■ **Task prompt**:
Search the entries for the word "computer" and copy each line that has it.

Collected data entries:
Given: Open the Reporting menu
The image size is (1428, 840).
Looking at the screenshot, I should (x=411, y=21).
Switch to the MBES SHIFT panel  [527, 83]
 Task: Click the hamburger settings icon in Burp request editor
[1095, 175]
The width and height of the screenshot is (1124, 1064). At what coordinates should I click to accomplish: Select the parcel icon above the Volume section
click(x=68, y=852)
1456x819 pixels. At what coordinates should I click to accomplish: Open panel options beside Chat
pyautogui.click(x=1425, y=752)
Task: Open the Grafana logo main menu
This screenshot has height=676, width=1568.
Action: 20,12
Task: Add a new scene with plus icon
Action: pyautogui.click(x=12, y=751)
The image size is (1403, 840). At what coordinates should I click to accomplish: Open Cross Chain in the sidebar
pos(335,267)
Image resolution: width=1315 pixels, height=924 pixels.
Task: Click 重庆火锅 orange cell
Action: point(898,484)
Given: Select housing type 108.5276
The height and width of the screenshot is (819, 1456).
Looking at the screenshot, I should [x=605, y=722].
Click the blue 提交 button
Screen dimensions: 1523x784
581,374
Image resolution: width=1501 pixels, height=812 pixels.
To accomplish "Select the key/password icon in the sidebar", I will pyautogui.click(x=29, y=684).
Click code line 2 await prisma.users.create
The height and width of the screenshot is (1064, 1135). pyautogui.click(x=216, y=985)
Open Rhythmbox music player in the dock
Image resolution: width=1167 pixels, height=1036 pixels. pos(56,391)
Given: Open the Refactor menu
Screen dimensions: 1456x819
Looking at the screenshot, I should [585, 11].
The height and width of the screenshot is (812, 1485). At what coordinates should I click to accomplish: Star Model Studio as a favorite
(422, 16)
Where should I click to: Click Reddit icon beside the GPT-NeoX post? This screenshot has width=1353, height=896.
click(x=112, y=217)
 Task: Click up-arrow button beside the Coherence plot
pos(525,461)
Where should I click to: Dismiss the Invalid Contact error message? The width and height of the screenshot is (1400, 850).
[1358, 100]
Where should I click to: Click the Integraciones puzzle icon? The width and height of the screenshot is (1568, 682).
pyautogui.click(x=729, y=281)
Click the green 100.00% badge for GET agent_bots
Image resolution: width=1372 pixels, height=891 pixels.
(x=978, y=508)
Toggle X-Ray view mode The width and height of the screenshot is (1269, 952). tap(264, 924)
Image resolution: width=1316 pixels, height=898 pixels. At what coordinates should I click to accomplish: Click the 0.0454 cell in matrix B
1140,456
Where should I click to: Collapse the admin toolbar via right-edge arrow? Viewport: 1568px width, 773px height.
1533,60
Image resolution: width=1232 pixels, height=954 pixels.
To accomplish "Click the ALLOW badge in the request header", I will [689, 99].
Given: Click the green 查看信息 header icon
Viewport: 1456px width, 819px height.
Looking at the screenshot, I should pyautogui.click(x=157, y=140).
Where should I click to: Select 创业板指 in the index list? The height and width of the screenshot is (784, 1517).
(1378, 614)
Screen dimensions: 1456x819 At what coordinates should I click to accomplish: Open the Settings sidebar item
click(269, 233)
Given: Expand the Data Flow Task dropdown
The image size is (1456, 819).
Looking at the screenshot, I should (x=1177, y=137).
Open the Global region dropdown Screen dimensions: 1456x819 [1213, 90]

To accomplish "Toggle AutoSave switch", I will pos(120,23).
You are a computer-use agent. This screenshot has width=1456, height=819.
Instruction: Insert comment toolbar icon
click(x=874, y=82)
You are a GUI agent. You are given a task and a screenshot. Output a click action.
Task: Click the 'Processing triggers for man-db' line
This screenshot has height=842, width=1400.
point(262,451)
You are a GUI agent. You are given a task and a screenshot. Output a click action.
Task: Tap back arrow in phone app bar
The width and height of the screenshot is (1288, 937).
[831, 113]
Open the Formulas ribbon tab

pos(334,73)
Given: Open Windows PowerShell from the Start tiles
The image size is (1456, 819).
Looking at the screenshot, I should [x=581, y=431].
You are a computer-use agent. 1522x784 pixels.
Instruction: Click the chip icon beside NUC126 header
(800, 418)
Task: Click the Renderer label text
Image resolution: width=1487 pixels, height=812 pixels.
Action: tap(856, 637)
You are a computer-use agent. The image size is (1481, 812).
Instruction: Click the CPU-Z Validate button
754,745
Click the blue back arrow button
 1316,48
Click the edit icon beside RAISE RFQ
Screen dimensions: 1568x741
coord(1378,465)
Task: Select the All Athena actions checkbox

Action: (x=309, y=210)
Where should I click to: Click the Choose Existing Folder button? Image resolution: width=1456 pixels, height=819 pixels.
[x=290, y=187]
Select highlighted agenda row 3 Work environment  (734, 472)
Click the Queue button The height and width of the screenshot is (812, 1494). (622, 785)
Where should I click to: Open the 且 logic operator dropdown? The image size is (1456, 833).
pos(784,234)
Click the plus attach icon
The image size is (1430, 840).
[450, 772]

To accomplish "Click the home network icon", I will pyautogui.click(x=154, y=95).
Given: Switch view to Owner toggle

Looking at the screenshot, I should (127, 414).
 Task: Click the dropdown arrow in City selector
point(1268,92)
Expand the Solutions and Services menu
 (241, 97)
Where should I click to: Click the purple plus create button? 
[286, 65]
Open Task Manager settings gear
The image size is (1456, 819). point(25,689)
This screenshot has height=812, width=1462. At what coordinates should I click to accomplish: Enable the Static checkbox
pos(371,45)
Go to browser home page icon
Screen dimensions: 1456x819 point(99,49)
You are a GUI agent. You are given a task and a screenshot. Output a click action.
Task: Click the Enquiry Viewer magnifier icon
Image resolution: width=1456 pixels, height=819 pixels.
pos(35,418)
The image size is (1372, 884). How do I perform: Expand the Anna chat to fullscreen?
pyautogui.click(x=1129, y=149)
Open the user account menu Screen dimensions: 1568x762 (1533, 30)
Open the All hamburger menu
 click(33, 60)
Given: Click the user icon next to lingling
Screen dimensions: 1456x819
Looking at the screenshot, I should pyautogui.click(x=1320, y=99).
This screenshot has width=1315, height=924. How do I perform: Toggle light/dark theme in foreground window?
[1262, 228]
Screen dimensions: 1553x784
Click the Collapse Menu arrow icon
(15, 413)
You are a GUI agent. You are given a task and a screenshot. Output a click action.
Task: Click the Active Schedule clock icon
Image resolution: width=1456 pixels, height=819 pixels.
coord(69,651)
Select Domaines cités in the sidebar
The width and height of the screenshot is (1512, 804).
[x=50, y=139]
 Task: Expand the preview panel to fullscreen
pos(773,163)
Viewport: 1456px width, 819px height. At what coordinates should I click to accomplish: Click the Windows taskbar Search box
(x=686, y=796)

■ **Exercise solution**:
You are a computer-use agent. This screenshot has width=1456, height=819.
You are a computer-use agent. 1522x784 pixels.
You are a computer-use agent. The image size is (1481, 812).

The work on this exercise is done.